Your final two columns are all 0s, which means x has rank 6 even thought it has 8 columns.

from arch import arch_model
import datetime as dt
import pandas_datareader as web
import numpy as np
import pandas as pd

start = dt.datetime(2007, 5, 2)
end = dt.datetime(2019, 12, 31)

dfs = {}
dfs['GGAL']=web.DataReader('GGAL','yahoo', start, end)
dfs['GGAL']["Returns"] =  dfs["GGAL"]['Adj Close'].pct_change()
dfs['GGAL'] = dfs['GGAL'].dropna()
end_date = np.datetime64('2018-12-01')

only_on_dict = {'125':              '03/11/2008',
                'AFJP':             '11/19/2008',
                'PASO_2011':        '08/14/2011',
                'PASO_2015':        '08/09/2015',
                '28D':              '12/28/2017',
                'Trump_War':        '07/06/2018',
                'PASO_2019':        '08/11/2019',
                'CEPO_2019':        '09/04/2019'}

def create_dummies(stock):
    dummies = pd.DataFrame()
    dummies['dates'] = dfs[stock][:end_date].index.to_list()

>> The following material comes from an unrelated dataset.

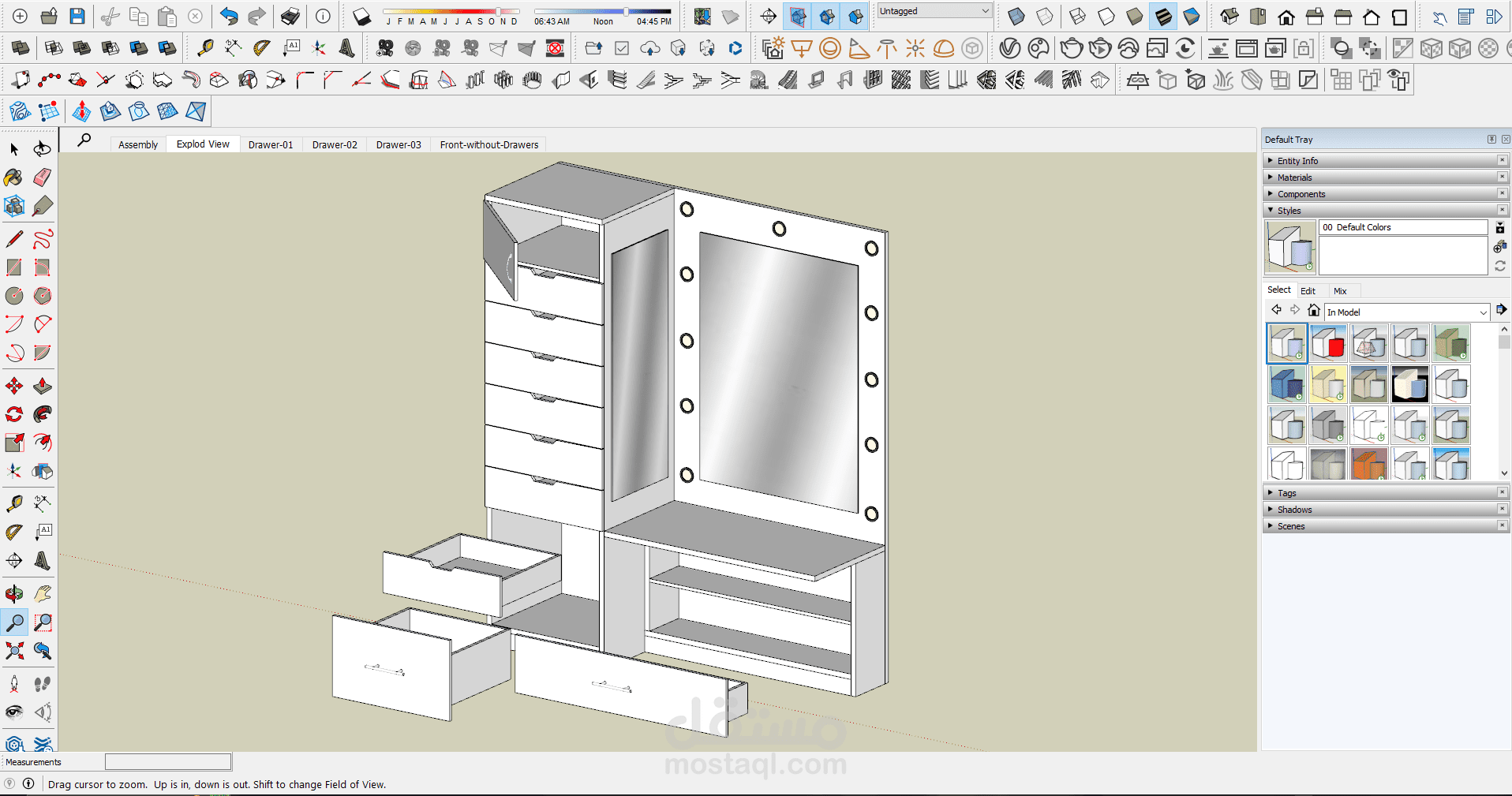Toggle Monochrome face style

tap(1192, 16)
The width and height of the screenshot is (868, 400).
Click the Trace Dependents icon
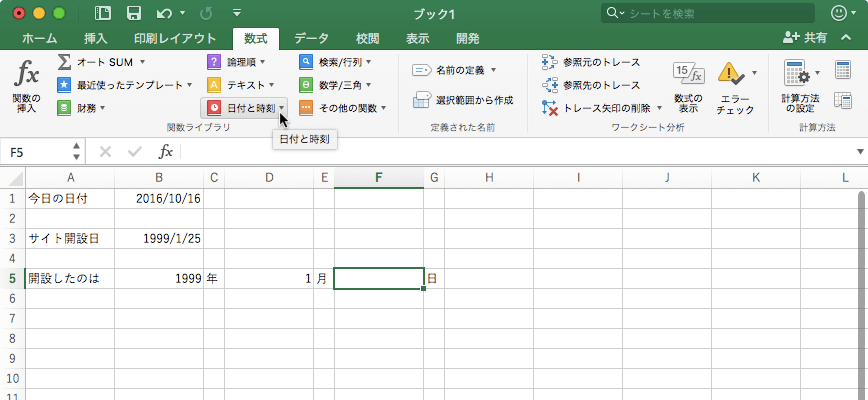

    for key, data in only_on_dict.items():
        dummies[key] = np.where(dummies['dates'] >= data, 1, 0)

    dummies.set_index(keys=dummies['dates'], inplace=True)
    dummies.drop('dates', axis=1, inplace=True)
    return dummies

x=create_dummies('GGAL')
print(np.linalg.matrix_rank(x))
model = arch_model(y=dfs['GGAL']['Returns'][:end_date],
                   x=x,
                   mean='ARX',
                   lags=2,
                   vol='ARCH',
                   p=2,
                   dist='normal')

ARCH_model = model.fit()
alfsn commented 4 years ago

Thank you! Closing since it worked excellently. Regards!